- **EXERCISE DIRECTIONS**
Find out how many lines in the records have the string "with" in them, and state only that number.
[DATA FOR REVIEW — start]
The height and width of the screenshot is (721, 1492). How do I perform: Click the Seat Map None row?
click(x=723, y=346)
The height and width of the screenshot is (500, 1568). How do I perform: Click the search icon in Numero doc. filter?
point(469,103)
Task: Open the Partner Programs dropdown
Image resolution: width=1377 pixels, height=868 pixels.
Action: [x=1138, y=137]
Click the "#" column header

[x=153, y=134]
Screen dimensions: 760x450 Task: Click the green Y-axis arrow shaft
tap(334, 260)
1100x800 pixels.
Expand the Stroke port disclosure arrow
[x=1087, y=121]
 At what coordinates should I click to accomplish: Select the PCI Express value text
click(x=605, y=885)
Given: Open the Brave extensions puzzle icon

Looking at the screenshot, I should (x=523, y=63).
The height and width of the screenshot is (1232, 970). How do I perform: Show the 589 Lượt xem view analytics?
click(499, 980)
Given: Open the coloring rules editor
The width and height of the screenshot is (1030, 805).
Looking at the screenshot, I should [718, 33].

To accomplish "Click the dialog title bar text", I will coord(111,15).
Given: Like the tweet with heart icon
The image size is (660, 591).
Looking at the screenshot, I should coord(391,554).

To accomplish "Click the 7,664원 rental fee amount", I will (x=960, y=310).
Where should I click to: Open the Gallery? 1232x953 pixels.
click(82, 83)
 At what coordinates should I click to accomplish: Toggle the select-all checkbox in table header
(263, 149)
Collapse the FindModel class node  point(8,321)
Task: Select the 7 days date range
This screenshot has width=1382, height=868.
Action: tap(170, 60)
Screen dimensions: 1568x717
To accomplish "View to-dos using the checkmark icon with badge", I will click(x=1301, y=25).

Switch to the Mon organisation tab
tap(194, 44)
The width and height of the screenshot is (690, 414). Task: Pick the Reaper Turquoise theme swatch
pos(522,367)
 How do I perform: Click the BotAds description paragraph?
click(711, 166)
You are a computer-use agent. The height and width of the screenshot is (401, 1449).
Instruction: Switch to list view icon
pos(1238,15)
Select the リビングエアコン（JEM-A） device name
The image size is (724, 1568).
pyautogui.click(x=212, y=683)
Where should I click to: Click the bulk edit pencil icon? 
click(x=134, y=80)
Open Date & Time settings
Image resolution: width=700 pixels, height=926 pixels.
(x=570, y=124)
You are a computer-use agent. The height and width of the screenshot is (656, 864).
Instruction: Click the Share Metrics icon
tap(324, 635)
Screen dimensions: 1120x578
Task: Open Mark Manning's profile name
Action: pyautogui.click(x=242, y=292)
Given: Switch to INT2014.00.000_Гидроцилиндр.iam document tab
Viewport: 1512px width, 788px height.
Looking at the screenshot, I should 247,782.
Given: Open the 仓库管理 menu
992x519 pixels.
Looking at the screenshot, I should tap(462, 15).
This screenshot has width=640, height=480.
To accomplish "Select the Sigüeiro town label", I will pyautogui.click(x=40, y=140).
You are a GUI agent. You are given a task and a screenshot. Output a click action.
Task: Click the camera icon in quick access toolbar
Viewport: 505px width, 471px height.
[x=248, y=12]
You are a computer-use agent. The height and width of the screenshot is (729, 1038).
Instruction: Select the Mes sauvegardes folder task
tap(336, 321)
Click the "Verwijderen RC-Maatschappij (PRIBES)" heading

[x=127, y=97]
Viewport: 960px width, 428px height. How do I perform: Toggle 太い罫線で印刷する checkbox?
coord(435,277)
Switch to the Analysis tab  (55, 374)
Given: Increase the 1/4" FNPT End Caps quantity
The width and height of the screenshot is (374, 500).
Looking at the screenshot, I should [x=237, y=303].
[DATA FOR REVIEW — finish]
- **SOLUTION**
2